When assessing progression-free survival by chemoradiotherapy type, investigators reported rates of 73.3% and 92.7% following treatment with sugemalimab and placebo, respectively, after a median follow-up of 30.6 months and 27.8 months in both groups among patients treated with short-course radiotherapy.

The median progression-free survival in the sugemalimab group was 8.1 months and 4.1 months in the placebo group for those who underwent short-course radiotherapy. Additionally, the 12-month, 24-month and 36-month progression free survival rates in both groups were 38.8% versus 12.7%, 30.5% versus 7.6%, and 18.1% versus 0.0%, respectively.

“Concurrent chemoradiotherapy followed by immunotherapy is the standard of care for patients with unresectable stage 3 lung (non-small cell lung cancer). (However), almost 50% did not receive concurrent chemoradiotherapy and only received sequenced chemoradiotherapy,” explained Dr. Yi-Long Wu, tenured professor at Guangdong Provincial People’s Hospital, Guangdong Academy of Medical Sciences and Guangdong Lung Cancer Institute, during the presentation.

Among patients treated with concurrent chemoradiotherapy, the progression-free survival rates were 53.8% and 61.2% after a median of 22.4 months and 20 months of follow up in the sugemalimab and placebo groups, respectively. The median progression-free survival was 15.7 months for the sugemalimab group and 8.3 months for the placebo group. At 12, 24 and 36 months, the progression free survival rates across the sugemalimab and placebo groups were 54.8% versus 42.1%, 42.5% versus 34.0% and 34.1% versus 0.0%, respectively.

The trial included a total of 381 patients who were randomly assigned to receive either intravenous sugemalimab or intravenous placebo.
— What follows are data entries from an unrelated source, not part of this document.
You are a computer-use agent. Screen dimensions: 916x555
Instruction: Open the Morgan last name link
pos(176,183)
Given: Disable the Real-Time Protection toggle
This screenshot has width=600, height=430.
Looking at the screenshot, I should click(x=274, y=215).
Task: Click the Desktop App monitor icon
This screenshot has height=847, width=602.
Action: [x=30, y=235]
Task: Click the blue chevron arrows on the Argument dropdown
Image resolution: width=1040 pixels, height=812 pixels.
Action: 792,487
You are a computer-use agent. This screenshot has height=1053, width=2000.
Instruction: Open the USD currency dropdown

The population included patients with stage 3 disease who hadn’t progressed following concurrent chemoradiotherapy or short course radiotherapy.
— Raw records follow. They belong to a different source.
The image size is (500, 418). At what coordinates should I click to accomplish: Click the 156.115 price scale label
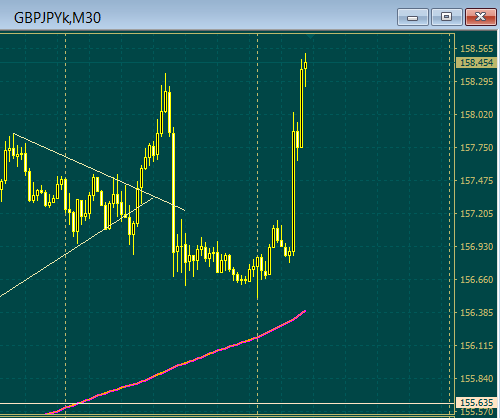476,346

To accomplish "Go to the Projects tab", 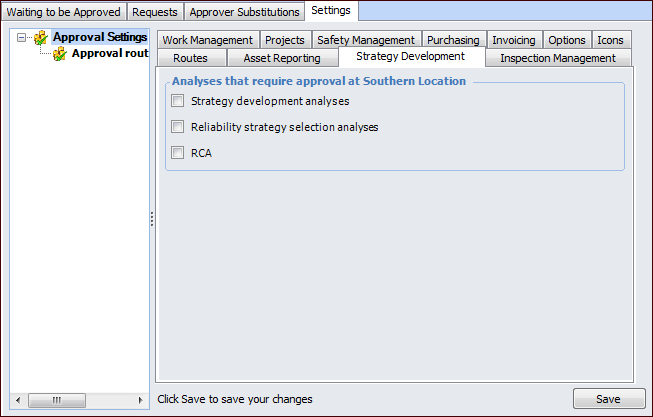I will pyautogui.click(x=285, y=40).
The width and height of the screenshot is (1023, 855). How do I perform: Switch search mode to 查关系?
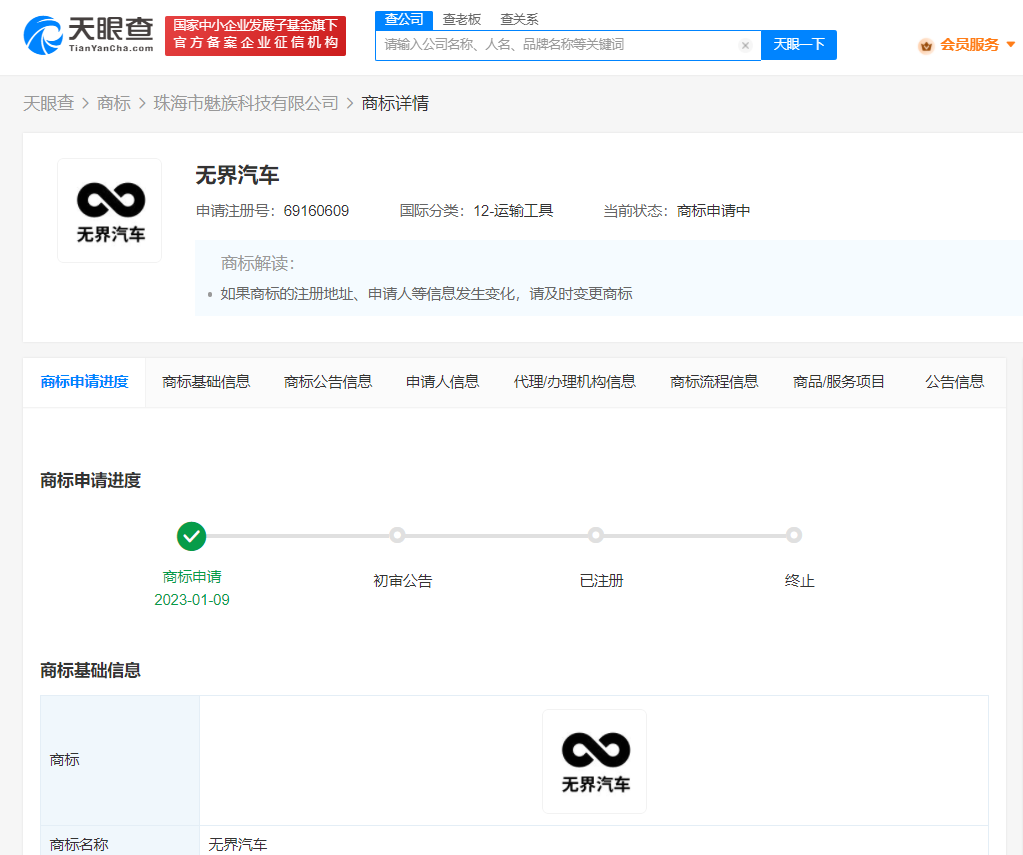tap(519, 18)
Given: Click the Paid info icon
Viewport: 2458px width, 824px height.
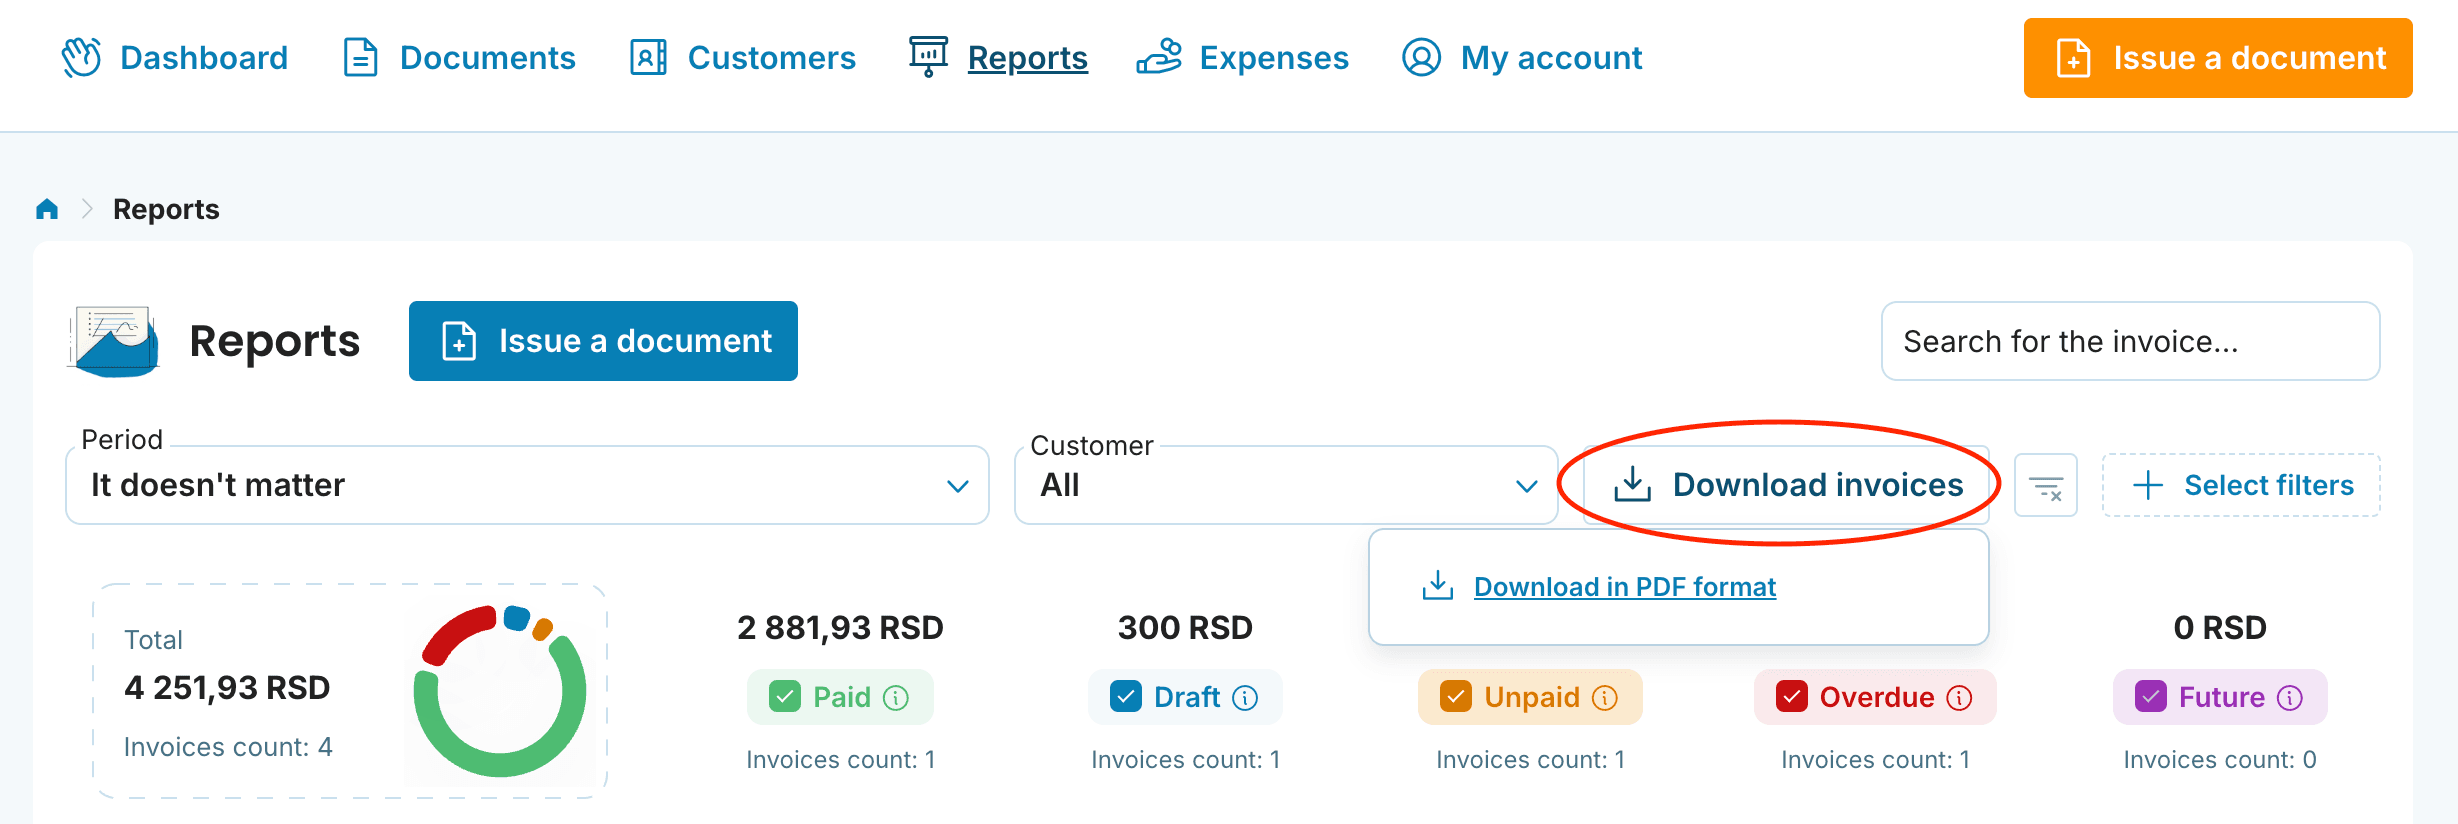Looking at the screenshot, I should 896,697.
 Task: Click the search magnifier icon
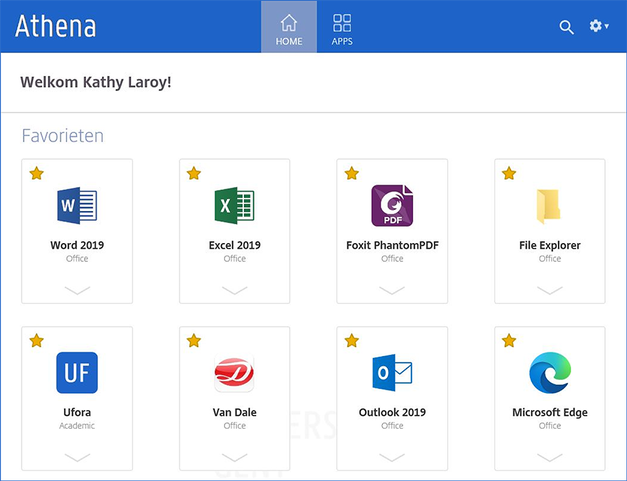[566, 27]
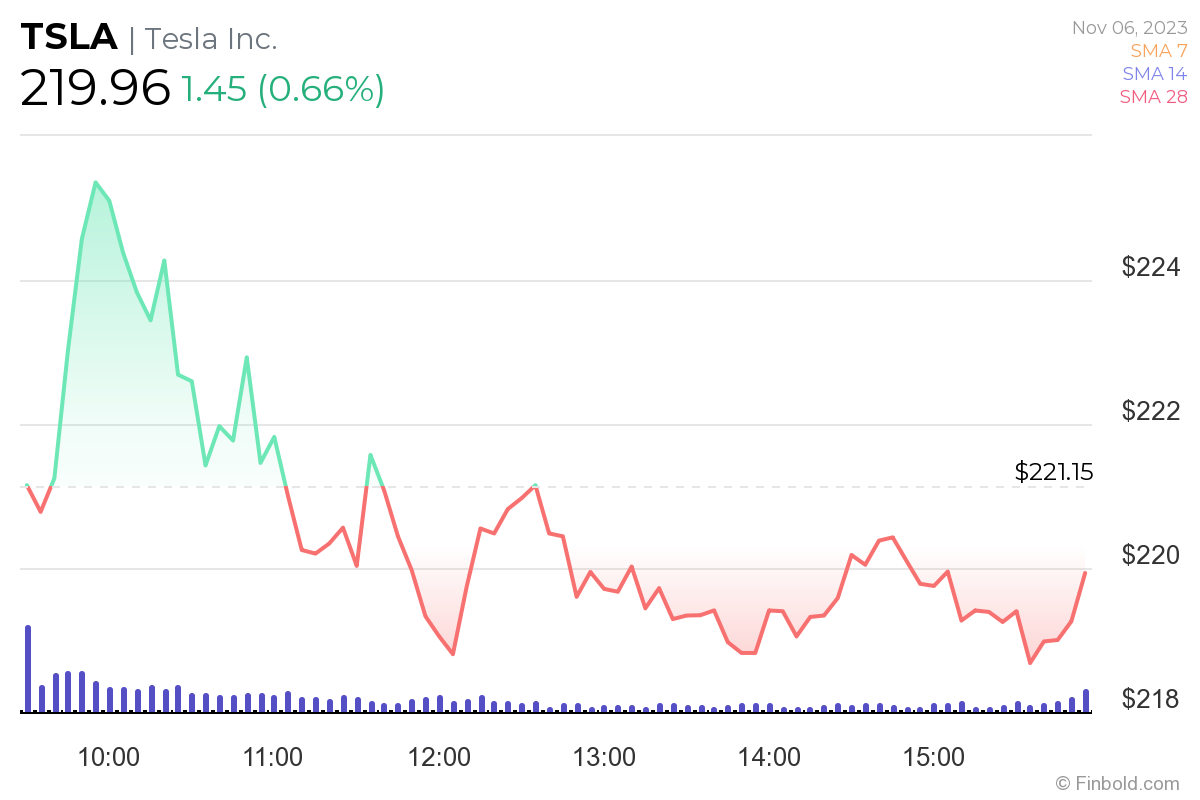The width and height of the screenshot is (1200, 800).
Task: Toggle the SMA 7 legend entry
Action: coord(1158,50)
The primary goal of the study was progression free survival, and secondary end points included overall survival (time from diagnosis or treatment start when patients are alive) and safety.

In terms of other findings, the overall survival rate in the sugemalimab group was 33.3% after a median follow-up of 27.1 months and 42.9% after a median follow-up of 23.5 months. The median overall survival was not reached in the sugemalimab group because so many patients were alive at the point of data collection, and was 25.9 months in the placebo group. The overall survival rates for the sugemalimab group vs placebo at 12, 24, and 36 months were 86.0% versus 83.2%, 67.6% versus 55.0%, and 55.8% versus 29.5%, respectively.

Nearly all patients experienced treatment related side effects in both the sugemalimab (97.3%) and placebo groups (96%). Serious side effects occurred in 78.4% and 27.8% of patients, and 4.7% and 2.4% had to discontinue treatment, respectively. The most common side effects associate with sugemalimab included immune-mediate lung disease, rash, hypothyroidism and pneumonitis.